Runners are deployed into each install, and are responsible for updating, monitoring and managing your running application. Please refer to the Terraform reference for full configuration options.

Configuration

Runner configurations are managed using a runner config, and depending on which type of platform you are using, might have different capabilities (or not be compatible).

To configure your app runner:

[runner]
runner_type = "aws-eks"

You can set environment variables in your runner config using an env_var. Environment variables are set when runners are performing jobs such as provisioning, updating and monitoring.

[runner]
runner_type = "aws-eks"
[[runner.env_var]]
name = "ENV_VAR_KEY"
value = "value"

Runner Types

The nuon platform is responsible for deploying, and managing the runner in each install. It uses sandbox outputs to authenticate and correctly configure your runner.

Each app can only have one type of runner.

AWS EKS Runner

The AWS EKS runner is deployed using Helm, into a dedicated namespace in the cluster.

This runner is granted ClusterAdmin permissions, so that it can properly manage the entire kubernetes cluster.

To configure an AWS EKS runner:

[runner]
runner_type = "aws-eks"

The aws-eks runner is only compatible with aws-eks sandboxes.

AWS ECS Runner

The AWS ECS runner is deployed using ECS Fargate.

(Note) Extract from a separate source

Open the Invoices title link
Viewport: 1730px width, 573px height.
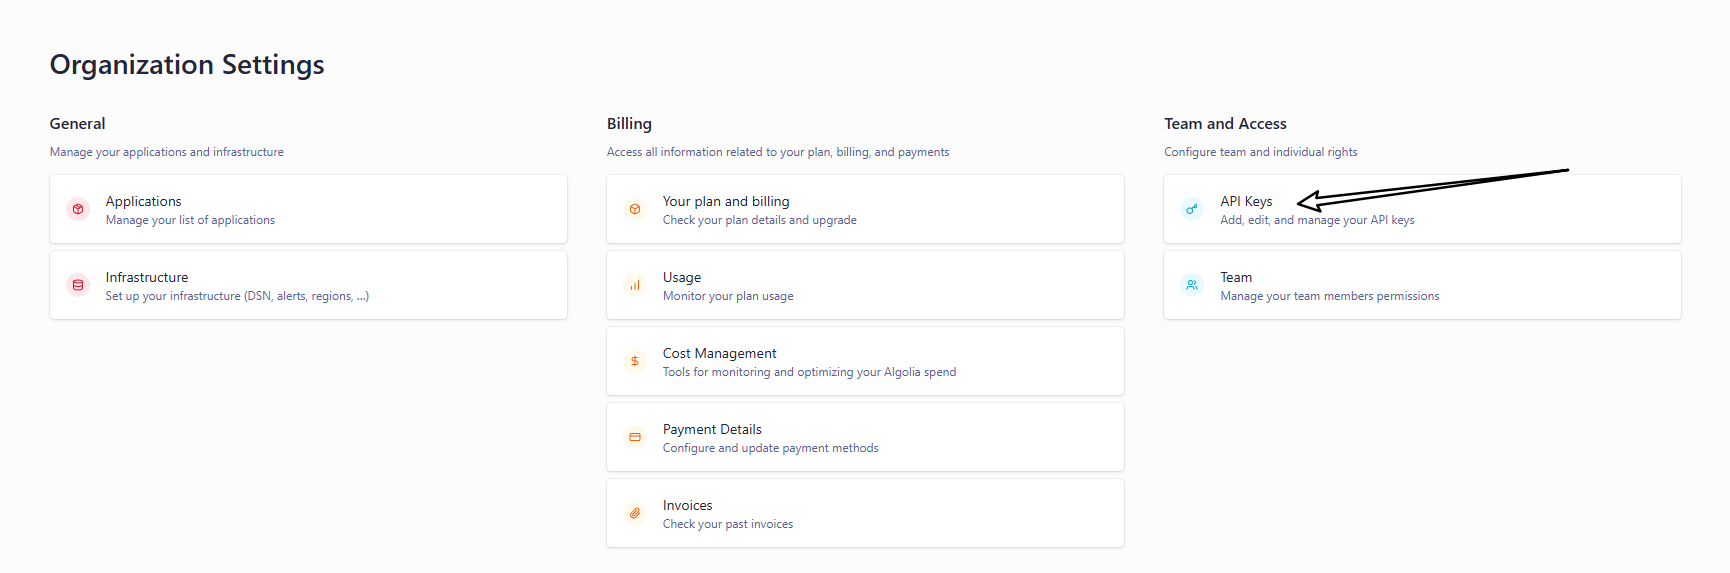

To configure an ecs runner:

[runner]
runner_type = "aws-ecs"

Technically, you can use an aws-ecs Fargate runner with an aws-eks app but this is not recommended.

If you have a use case for this runner/sandbox combination, we would love to hear more. Please get in touch.

Azure AKS Runner

The Azure AKS runner is deployed using Helm, into a dedicated namespace in the cluster.

This runner is granted ClusterAdmin permissions, so that it can properly manage the entire kubernetes cluster.

To configure an Azure AKS runner:

[runner]
runner_type = "azure-aks"

Runner Responsibilities

The runner performs the following jobs, inside of an install:

  • provisioning or deprovisioning components.
  • syncing container images into the local artifact store.
  • monitoring running containers in the compute cluster.
  • executing terraform in the cluster.
  • returning telemetry and log data upon request.

Runner Permissions

Each runner works by listening for jobs from the Nuon managed data plane server it belongs too. This server dispatches jobs, which the runner will pick up and then run tasks to perform.

The runner will use different IAM roles for different component jobs, to minimize the permissions available on each job. These IAM roles are defined in each sandbox, and outputs are used to allow the runner to use them.

Since the runner is deployed into the customer install, no long-lived permissions are required after the initial install. This creates a more secure operating environment, as the only thing that can dispatch work to the runner is the data plane server it belongs to.